Ahaus. Bei einer Kontrolle am Grenzübergang in Ahaus hat der Zoll in einem Auto mehrere gefährliche Gegenstände entdeckt. In dem Wagen, der aus den Niederlanden nach Deutschland eingereist war, fanden Einsatzkräfte einen Teleskopschlagstock, einen Schlagring und ein Taschenmesser. Gegen den 40-jährigen Fahrer wurden daraufhin ein Strafverfahren und ein Ordnungswidrigkeitenverfahren eingeleitet.
Die Kontrolle fand am Sonntag, 29. März 2026, statt. Eine Streife des Hauptzollamts Münster überprüfte am Grenzübergang bei Ahaus ein Fahrzeug, das aus den Niederlanden kam. Im Wagen saß ein niederländischer Fahrer, der bei der Kontrolle angab, ein Taschenmesser in der Mittelkonsole mitzuführen.
Damit war die Durchsuchung des Autos jedoch noch nicht beendet. Denn bei der weiteren Kontrolle stießen die Beamtinnen und Beamten auf weitere Gegenstände, die deutlich problematischer waren.

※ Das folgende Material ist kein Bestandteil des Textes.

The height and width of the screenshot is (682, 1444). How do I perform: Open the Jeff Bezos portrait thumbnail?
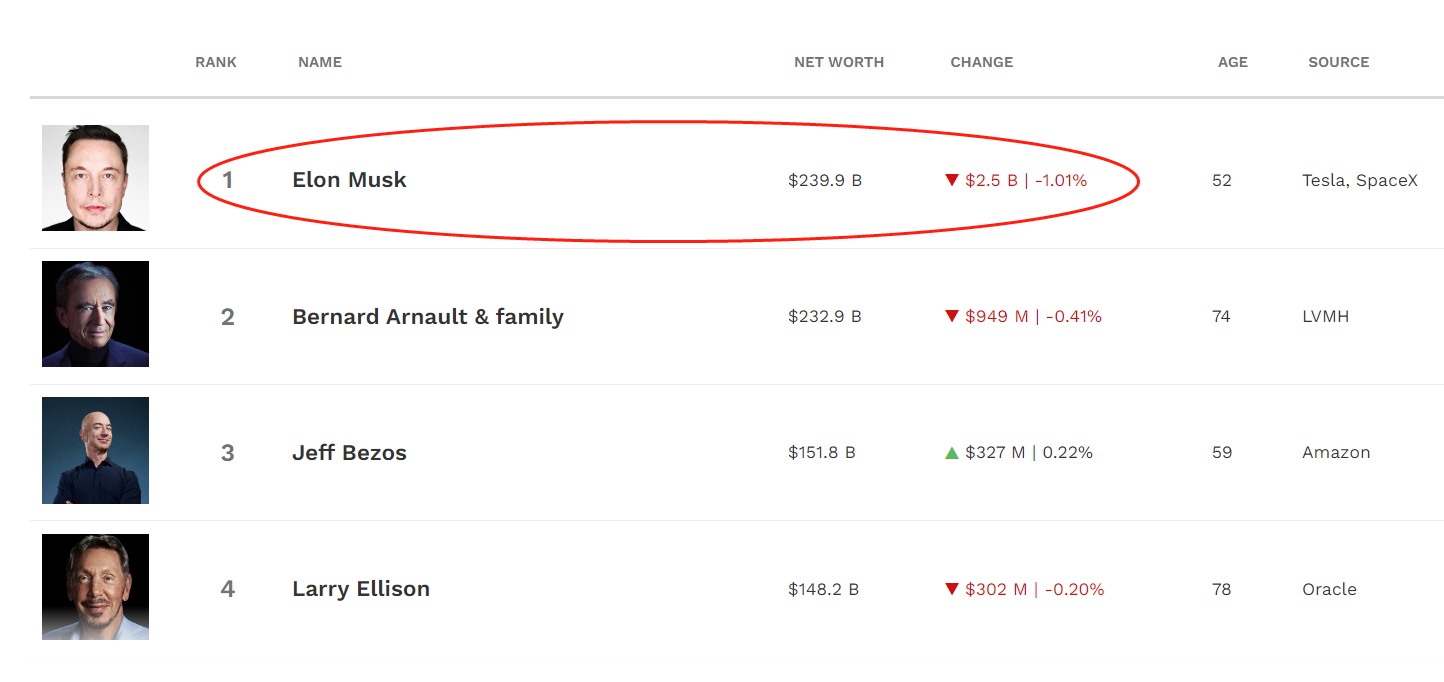pos(95,450)
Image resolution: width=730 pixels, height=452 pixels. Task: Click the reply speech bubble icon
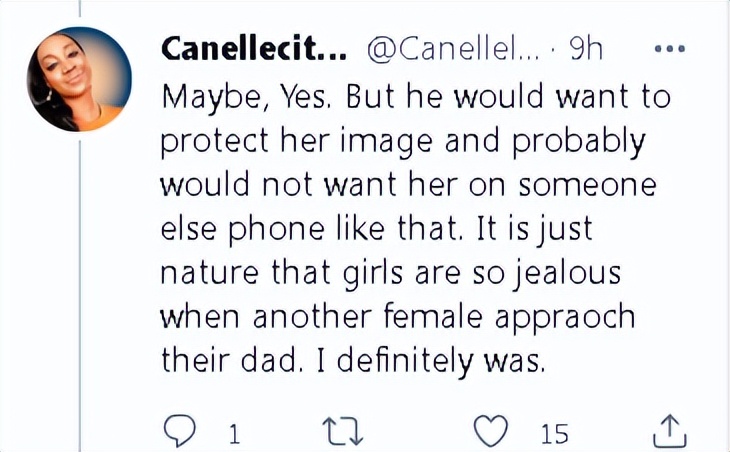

Im Fußraum auf der Beifahrerseite fanden die Zöllnerinnen und Zöllner einen Rucksack. Darin lag ein Teleskopschlagstock. Bei der anschließenden Durchsuchung des Fahrzeugs entdeckten die Einsatzkräfte außerdem in der Mittelkonsole neben dem bereits genannten Taschenmesser auch einen Schlagring.

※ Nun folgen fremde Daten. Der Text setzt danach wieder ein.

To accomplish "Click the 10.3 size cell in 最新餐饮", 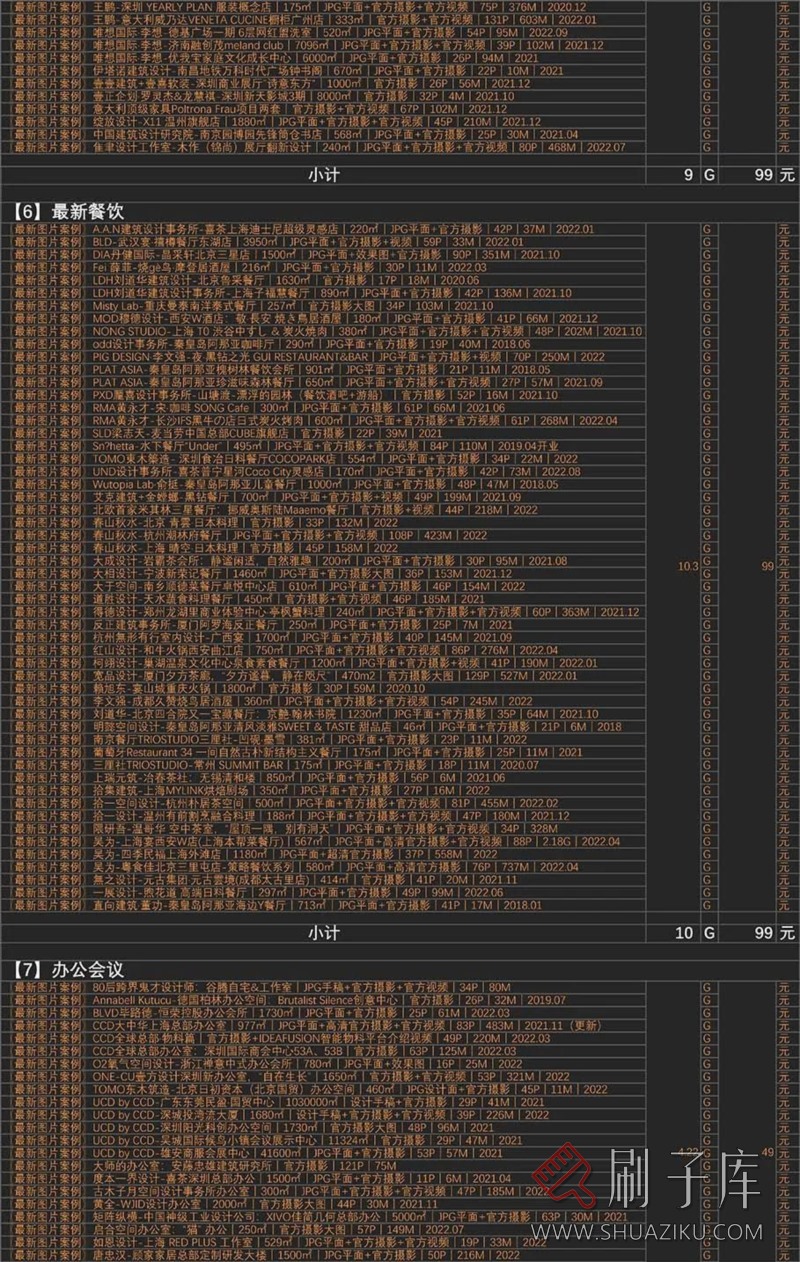I will tap(687, 566).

Teleskopschlagstock und Schlagring wurden noch vor Ort sichergestellt. Beide Gegenstände durfte der Fahrer nicht behalten.

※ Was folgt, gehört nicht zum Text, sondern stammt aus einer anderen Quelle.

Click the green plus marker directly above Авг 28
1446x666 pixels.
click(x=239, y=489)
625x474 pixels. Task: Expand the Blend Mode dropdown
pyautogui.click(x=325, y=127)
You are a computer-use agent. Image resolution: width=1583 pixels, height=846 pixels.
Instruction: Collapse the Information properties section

Anders bewertete der Zoll das ebenfalls gefundene Taschenmesser. Nach Angaben der Behörde handelte es sich um ein Messer, das mit zwei Händen geöffnet wird und damit nicht unter das Führungsverbot des deutschen Waffengesetzes fällt.
Für den Fahrer hatte das zumindest in diesem Punkt keine weiteren Folgen. Das Messer durfte er behalten, während die anderen Gegenstände eingezogen wurden.
Nach dem Fund leitete der Zoll gegen den 40-Jährigen ein Strafverfahren sowie ein Ordnungswidrigkeitenverfahren ein. Nachdem alle erforderlichen Maßnahmen abgeschlossen waren, durfte der Mann seine Fahrt fortsetzen.